研究人员发现在靶标靶点过程中有三个重要的分子事件：首先Cas1-Cas2/prepace随机搜寻半结合位点，然后优先与前导侧CRISPR重复序列相互作用，催化一种亲核攻击，即将前导-近端重复序列连接到prepacer的3'-overhang上。此外，研究人员指出识别间隔序列的半结合位点需要DNA弯曲并完全整合。
这项研究提出了II型CRISPR系统逐步间隔序列整合的一个机制框架，这将有利于增加对II型CRISPR系统作用机制的了解。
今年7月，柯爱龙教授研究组公布了嗜热裂孢菌（Thermobifida fusca）的I型CRISPR复合体的近原子分辨率结构，并从中揭示了CRISPR-Cas3这一系统的作用机制。
研究人员利用生化技术和冷冻电子显微镜技术，得到了不同的功能状态下的稳定复合物结构，观察到了CRISPR复合物靶向目标DNA链，并准备通过Cas3酶切割DNA的全过程。研究人员表示这些结构有助于揭示多层错误检测的过程，这一过程可以防止出现意外的基因组损伤。

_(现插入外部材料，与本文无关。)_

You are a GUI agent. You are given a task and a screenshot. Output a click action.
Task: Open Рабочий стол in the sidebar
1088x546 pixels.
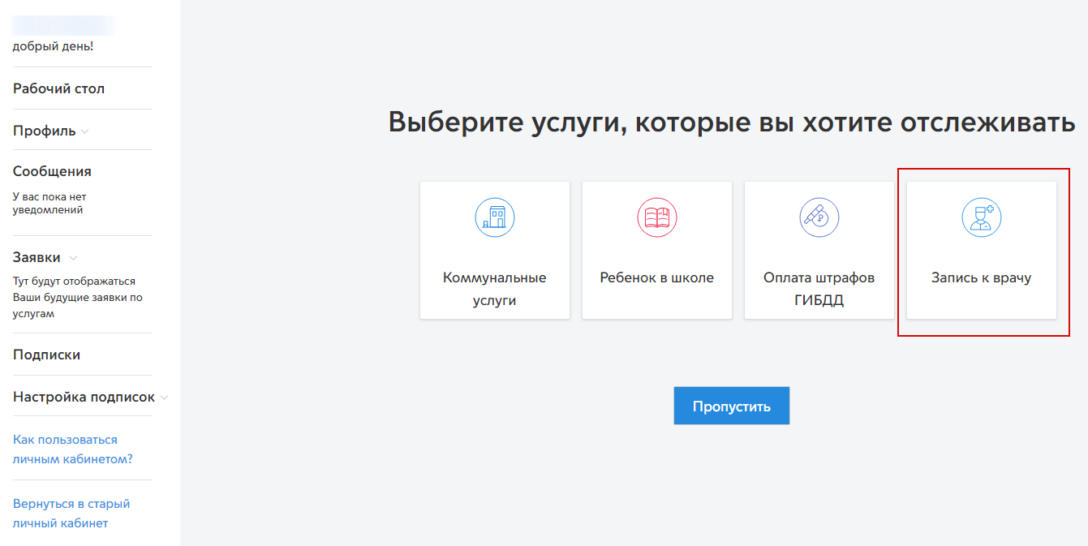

研究人员还发现在CRISPR-Cas3中，crRNA被添加到CRISPR蛋白复合物上，当CRISPR复合物发现PAM序列，就会让DNA呈锐角弯曲，迫使一小段DNA解链。这允许crRNA的一个长11nt的片段结合到靶DNA链上，形成“seed bubble”。这个结构能起到自动防故障装置的作用，检查靶DNA是否匹配crRNA，如果它们正确匹配，则气泡扩大，并且其余的crRNA与其相应的靶DNA结合，形成所谓的“R-环”结构。
一旦这种R环完全形成，这种CRISPR复合体就发生构象变化，将靶标DNA锁定。同时也让DNA的第二条非靶标链形成一个凸起，这样形成完整的R-环结构，就能被Cas3酶切割。